Instructions to follow: Reproduce the entries shown below only from the line with "This screenshot has width=954, height=710." down to the line with "The width and height of the screenshot is (973, 966).", keeping both end lines and copying each one exactly.

Records for this exercise:
----
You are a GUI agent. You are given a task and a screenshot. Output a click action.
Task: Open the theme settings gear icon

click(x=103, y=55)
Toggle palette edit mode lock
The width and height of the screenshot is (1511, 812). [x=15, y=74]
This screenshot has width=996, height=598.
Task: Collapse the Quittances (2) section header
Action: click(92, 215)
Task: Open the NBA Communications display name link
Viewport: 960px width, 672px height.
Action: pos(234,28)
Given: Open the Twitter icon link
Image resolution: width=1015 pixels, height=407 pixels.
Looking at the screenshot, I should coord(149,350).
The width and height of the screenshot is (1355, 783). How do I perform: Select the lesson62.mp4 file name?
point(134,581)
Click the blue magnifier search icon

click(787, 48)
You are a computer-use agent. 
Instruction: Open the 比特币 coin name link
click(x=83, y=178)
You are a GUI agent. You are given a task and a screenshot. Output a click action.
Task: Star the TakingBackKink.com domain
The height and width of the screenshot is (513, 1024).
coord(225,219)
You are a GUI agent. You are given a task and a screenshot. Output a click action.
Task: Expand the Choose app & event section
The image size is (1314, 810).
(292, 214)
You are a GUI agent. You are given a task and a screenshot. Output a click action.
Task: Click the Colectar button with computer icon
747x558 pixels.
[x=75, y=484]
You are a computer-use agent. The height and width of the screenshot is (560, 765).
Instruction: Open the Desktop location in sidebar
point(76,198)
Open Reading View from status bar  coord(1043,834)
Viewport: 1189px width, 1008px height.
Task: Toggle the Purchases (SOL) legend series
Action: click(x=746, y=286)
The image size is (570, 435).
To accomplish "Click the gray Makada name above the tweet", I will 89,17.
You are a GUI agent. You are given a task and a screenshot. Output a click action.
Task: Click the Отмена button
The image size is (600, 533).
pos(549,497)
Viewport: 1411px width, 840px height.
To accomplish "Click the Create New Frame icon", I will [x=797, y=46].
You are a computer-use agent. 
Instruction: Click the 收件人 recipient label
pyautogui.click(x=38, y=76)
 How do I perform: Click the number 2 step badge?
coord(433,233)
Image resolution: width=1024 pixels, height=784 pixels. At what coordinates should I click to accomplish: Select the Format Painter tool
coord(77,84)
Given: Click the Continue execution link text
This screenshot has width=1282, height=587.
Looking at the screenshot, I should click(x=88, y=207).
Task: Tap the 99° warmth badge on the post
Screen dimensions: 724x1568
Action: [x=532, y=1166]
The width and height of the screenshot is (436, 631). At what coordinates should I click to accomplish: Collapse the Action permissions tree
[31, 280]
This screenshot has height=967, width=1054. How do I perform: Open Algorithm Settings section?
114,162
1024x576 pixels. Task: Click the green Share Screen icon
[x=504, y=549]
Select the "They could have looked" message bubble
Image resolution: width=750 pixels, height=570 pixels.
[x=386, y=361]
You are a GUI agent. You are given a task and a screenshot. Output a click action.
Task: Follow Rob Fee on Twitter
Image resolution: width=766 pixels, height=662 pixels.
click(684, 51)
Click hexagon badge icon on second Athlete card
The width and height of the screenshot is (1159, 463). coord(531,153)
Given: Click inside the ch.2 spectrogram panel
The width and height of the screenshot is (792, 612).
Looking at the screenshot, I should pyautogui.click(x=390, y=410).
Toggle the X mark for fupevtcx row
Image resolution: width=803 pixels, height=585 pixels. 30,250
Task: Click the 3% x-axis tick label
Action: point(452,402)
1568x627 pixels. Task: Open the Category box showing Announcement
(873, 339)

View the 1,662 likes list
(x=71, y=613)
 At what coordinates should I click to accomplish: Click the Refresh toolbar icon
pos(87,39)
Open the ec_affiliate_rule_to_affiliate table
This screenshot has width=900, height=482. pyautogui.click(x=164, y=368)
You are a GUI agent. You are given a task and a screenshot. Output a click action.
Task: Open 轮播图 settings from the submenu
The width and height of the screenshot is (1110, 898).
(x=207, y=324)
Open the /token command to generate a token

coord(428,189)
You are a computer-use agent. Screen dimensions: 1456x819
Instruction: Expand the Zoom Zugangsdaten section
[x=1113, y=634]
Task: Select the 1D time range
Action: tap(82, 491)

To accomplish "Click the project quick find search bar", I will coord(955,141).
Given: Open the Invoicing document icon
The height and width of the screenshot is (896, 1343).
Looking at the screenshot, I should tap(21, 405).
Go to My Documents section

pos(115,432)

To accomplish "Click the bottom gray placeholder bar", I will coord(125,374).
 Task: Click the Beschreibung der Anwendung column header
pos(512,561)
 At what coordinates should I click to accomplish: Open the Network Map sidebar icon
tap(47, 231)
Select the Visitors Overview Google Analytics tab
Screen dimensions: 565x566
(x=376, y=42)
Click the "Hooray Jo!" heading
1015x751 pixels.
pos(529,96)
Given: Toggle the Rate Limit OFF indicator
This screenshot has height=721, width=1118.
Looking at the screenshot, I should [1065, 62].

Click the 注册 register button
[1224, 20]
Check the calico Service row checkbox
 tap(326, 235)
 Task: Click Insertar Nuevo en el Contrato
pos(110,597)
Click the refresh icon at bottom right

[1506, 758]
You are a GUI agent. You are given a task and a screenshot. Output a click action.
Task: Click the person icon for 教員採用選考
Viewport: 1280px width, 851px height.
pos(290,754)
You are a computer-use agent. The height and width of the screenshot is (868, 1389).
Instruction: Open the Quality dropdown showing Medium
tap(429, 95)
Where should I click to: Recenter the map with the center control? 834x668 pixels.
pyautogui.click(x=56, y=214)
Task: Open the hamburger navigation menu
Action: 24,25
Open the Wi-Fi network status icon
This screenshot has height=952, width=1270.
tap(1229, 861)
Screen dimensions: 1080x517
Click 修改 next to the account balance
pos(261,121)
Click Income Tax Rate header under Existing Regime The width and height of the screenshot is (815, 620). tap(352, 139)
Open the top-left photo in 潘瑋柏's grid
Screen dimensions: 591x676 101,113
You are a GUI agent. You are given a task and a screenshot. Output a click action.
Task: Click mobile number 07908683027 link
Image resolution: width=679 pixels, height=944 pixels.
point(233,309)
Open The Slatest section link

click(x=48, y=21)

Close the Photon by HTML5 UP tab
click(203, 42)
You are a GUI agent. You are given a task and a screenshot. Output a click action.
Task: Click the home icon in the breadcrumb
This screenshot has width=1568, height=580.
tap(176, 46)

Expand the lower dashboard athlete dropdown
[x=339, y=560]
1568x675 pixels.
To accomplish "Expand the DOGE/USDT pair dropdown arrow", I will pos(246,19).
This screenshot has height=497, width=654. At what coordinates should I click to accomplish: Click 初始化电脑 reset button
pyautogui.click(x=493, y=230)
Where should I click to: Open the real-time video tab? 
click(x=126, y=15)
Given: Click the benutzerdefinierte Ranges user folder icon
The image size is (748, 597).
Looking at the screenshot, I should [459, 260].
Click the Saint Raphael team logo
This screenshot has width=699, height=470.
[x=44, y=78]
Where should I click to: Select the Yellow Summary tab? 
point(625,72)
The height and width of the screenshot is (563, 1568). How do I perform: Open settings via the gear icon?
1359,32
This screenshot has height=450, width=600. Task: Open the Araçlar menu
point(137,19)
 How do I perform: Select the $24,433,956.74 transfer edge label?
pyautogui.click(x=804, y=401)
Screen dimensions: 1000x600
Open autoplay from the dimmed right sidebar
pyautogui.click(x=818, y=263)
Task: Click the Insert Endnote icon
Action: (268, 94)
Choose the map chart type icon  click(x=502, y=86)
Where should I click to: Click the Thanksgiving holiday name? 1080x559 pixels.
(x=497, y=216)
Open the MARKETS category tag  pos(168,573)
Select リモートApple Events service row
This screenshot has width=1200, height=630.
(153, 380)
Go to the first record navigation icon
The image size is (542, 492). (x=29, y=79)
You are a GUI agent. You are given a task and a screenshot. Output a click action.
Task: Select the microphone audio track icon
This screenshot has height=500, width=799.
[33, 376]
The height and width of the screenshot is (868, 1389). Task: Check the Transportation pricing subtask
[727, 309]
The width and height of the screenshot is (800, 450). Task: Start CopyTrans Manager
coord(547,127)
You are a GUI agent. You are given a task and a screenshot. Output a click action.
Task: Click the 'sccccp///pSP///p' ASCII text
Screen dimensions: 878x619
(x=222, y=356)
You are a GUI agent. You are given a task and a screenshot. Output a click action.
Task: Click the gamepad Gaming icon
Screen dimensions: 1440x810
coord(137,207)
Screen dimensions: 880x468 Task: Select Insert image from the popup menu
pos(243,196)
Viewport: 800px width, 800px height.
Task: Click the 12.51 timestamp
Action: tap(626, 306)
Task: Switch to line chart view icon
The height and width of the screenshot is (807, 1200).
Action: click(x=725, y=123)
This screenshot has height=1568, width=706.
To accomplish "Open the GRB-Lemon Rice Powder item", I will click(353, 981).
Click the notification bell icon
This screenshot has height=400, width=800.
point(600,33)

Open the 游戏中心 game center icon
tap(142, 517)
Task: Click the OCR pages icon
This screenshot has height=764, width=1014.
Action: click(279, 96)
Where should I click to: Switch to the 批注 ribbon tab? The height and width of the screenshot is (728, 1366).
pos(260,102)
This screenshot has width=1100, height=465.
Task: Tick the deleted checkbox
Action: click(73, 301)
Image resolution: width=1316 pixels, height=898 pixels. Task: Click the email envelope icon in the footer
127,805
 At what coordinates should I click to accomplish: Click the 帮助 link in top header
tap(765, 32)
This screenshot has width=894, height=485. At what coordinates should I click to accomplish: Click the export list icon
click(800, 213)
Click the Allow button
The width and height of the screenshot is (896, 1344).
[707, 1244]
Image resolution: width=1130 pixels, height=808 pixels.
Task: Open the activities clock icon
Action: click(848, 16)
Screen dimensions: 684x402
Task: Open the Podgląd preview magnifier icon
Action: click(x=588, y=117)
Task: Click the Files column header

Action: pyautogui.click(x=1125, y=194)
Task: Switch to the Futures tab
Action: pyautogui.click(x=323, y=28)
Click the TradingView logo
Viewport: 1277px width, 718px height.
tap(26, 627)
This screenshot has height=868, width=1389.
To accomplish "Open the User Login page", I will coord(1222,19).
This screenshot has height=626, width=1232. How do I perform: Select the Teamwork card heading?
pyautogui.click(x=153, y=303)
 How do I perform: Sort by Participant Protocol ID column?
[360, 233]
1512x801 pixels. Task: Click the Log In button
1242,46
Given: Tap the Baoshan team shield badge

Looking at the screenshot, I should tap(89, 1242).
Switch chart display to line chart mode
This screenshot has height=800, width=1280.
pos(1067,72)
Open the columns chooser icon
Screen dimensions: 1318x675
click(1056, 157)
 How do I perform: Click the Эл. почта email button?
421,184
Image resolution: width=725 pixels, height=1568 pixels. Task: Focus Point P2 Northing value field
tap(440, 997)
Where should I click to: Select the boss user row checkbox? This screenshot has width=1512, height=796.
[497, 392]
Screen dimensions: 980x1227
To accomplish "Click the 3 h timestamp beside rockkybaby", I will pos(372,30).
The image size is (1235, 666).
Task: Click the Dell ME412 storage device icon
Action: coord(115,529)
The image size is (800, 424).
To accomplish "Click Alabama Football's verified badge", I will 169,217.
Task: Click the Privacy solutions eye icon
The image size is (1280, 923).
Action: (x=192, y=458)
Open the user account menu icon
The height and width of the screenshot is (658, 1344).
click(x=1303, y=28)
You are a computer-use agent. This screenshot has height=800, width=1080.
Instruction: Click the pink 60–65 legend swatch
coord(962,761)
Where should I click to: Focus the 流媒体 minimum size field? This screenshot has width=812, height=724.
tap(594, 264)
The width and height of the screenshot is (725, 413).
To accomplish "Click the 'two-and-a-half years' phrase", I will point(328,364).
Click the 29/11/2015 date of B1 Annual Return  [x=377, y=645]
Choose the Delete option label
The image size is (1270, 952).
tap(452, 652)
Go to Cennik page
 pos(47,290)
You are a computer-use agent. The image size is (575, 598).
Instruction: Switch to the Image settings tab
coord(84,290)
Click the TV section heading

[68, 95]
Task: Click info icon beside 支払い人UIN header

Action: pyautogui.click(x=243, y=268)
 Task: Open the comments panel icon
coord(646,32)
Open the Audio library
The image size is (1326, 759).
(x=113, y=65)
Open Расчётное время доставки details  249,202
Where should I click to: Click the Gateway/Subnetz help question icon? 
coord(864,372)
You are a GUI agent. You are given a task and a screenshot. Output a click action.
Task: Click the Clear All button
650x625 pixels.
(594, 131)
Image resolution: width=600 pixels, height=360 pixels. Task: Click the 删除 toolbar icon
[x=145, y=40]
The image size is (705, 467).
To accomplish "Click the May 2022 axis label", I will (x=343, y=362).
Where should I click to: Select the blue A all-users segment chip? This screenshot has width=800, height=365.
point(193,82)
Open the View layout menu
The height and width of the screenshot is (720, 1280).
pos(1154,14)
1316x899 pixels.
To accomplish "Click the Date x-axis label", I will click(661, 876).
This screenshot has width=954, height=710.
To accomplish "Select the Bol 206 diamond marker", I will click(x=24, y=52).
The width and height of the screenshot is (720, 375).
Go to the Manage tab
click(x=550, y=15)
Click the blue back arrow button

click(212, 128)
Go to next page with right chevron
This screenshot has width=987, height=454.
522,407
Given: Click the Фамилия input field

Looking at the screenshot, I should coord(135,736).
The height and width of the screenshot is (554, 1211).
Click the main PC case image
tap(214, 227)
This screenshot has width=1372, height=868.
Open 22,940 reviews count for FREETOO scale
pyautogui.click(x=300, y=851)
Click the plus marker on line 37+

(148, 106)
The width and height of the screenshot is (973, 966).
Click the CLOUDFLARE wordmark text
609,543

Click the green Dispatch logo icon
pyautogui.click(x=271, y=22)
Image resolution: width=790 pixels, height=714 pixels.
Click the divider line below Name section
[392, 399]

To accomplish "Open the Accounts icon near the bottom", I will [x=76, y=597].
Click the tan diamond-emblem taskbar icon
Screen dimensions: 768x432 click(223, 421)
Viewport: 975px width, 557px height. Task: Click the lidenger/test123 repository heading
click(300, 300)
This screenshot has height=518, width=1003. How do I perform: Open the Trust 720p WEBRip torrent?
----
Reply:
This screenshot has width=954, height=710.
To accomplish "Select the Bol 206 diamond marker", I will click(x=24, y=52).
The width and height of the screenshot is (720, 375).
Go to the Manage tab
click(x=550, y=15)
Click the blue back arrow button

click(212, 128)
Go to next page with right chevron
This screenshot has width=987, height=454.
522,407
Given: Click the Фамилия input field

Looking at the screenshot, I should coord(135,736).
The height and width of the screenshot is (554, 1211).
Click the main PC case image
tap(214, 227)
This screenshot has width=1372, height=868.
Open 22,940 reviews count for FREETOO scale
pyautogui.click(x=300, y=851)
Click the plus marker on line 37+

(148, 106)
The width and height of the screenshot is (973, 966).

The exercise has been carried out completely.